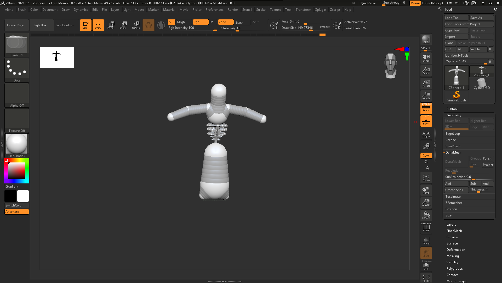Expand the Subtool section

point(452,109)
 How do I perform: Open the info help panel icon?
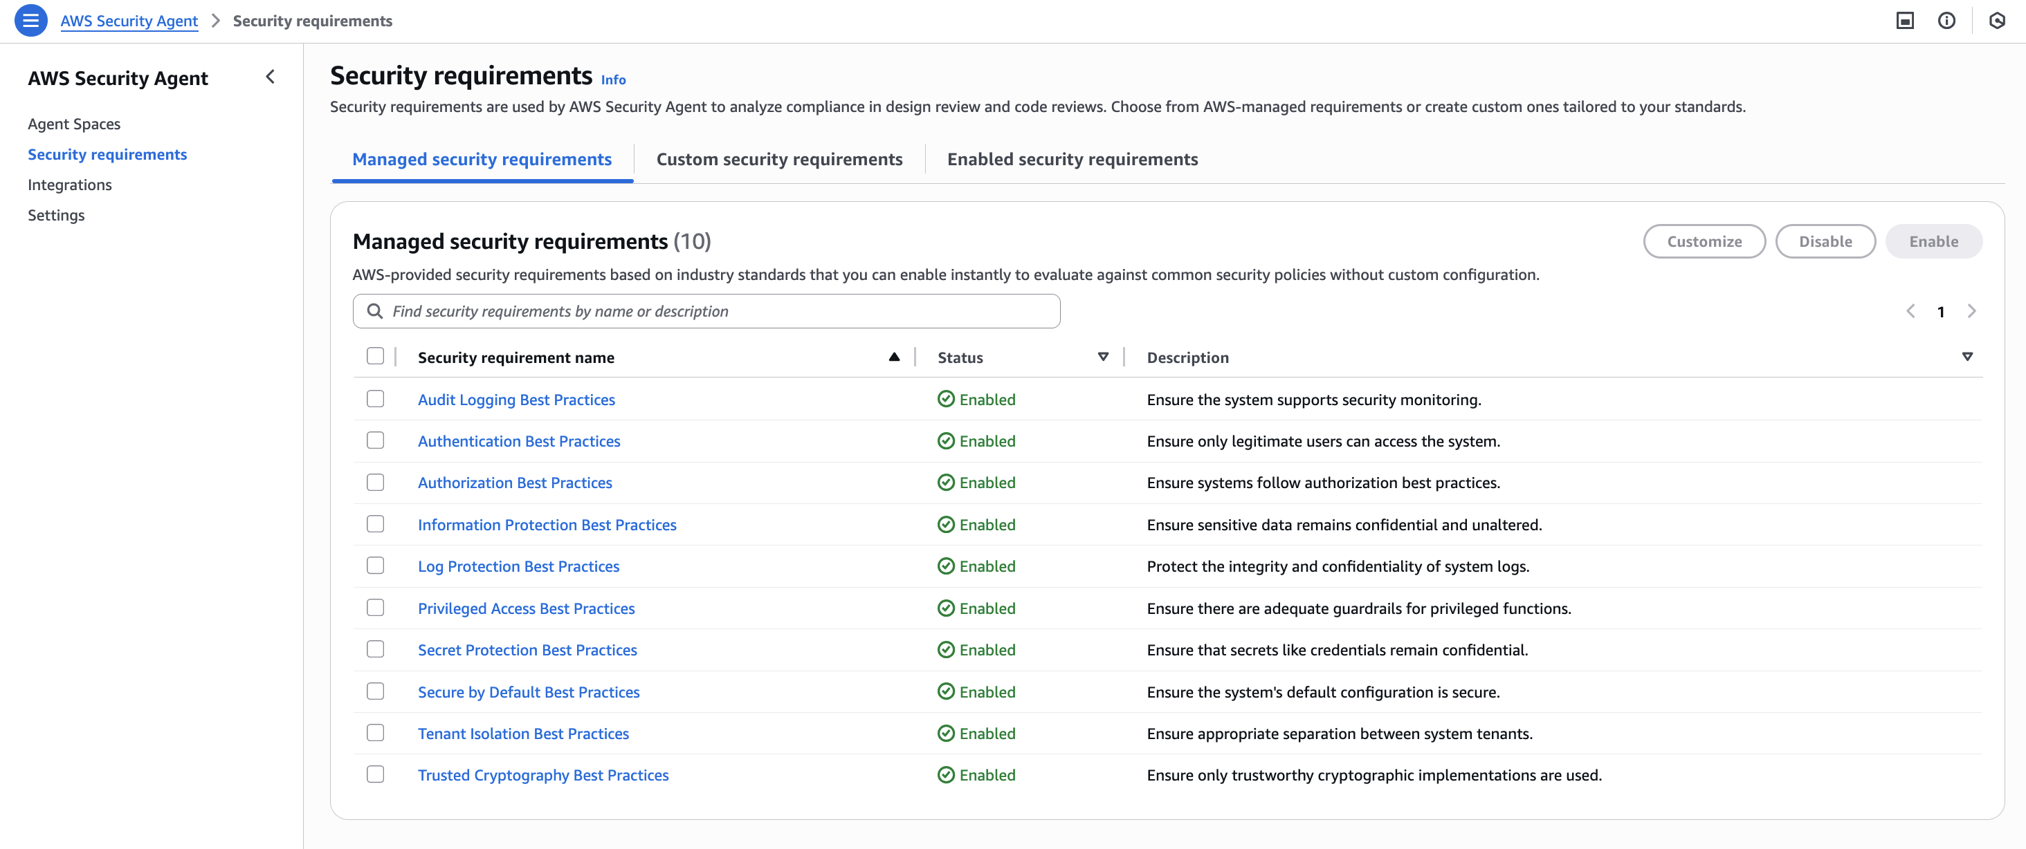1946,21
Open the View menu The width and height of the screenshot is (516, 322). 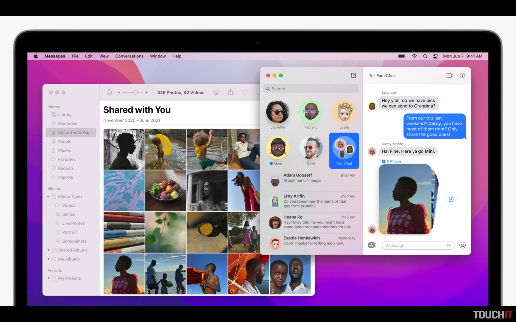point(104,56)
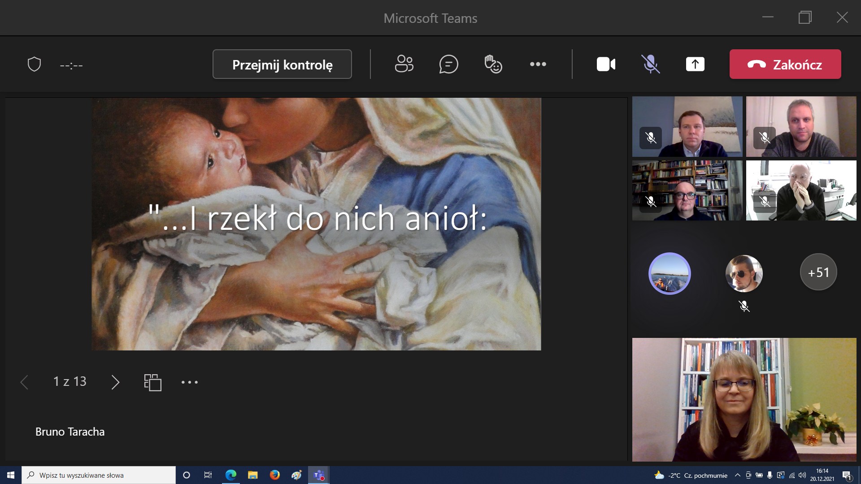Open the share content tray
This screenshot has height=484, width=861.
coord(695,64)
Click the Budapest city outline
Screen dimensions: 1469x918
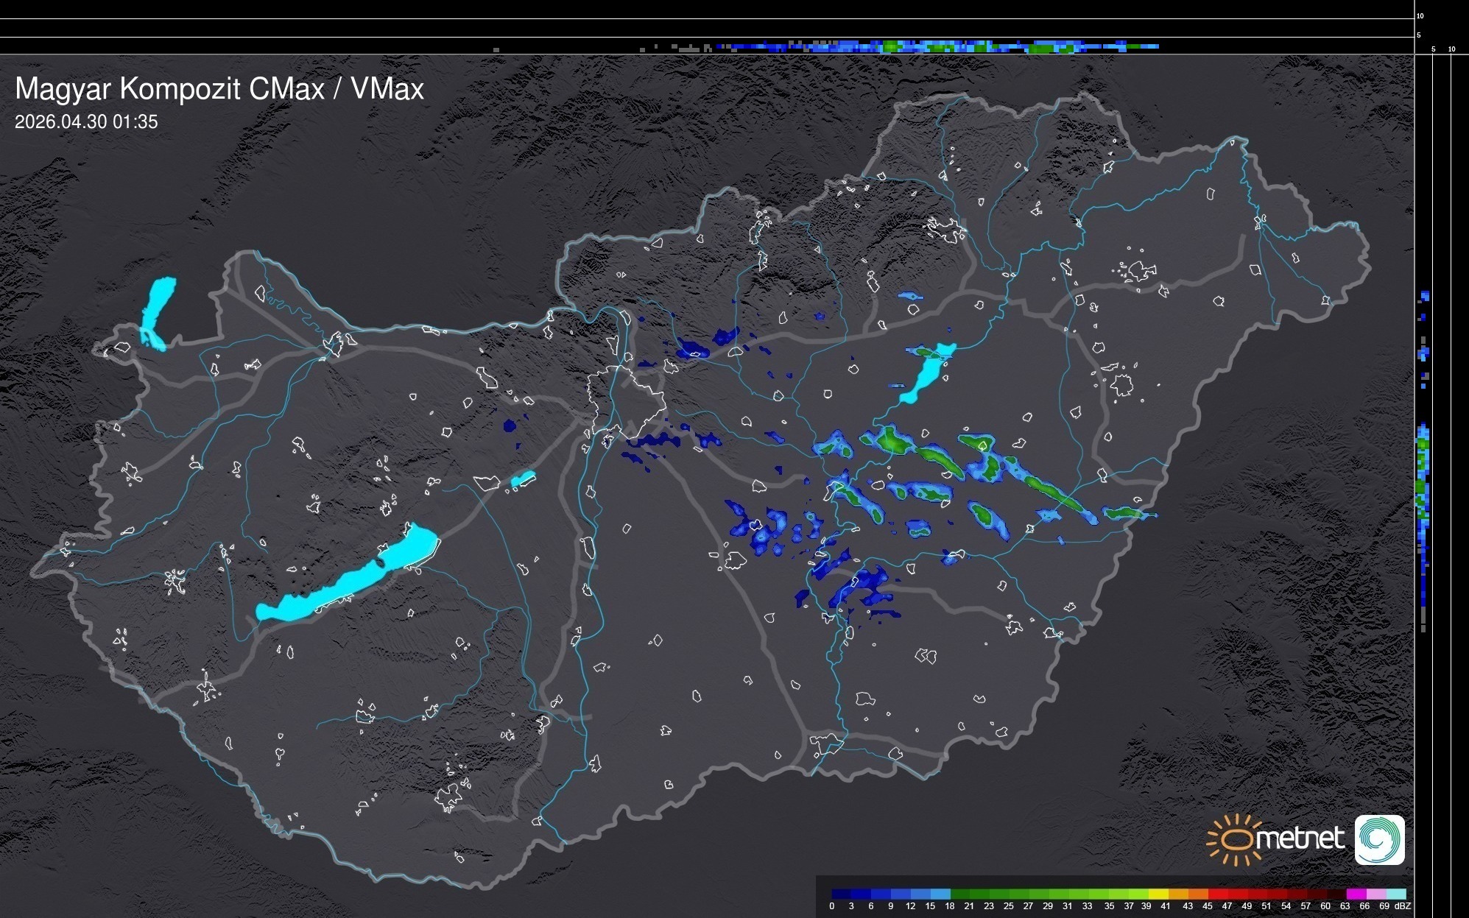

Assignment:
Take the line containing "Click the Budapest city outline" and every line after it up to the end of the data, and write them out exactly, without the pictures.

Output of the task:
Click the Budapest city outline
Screen dimensions: 1469x918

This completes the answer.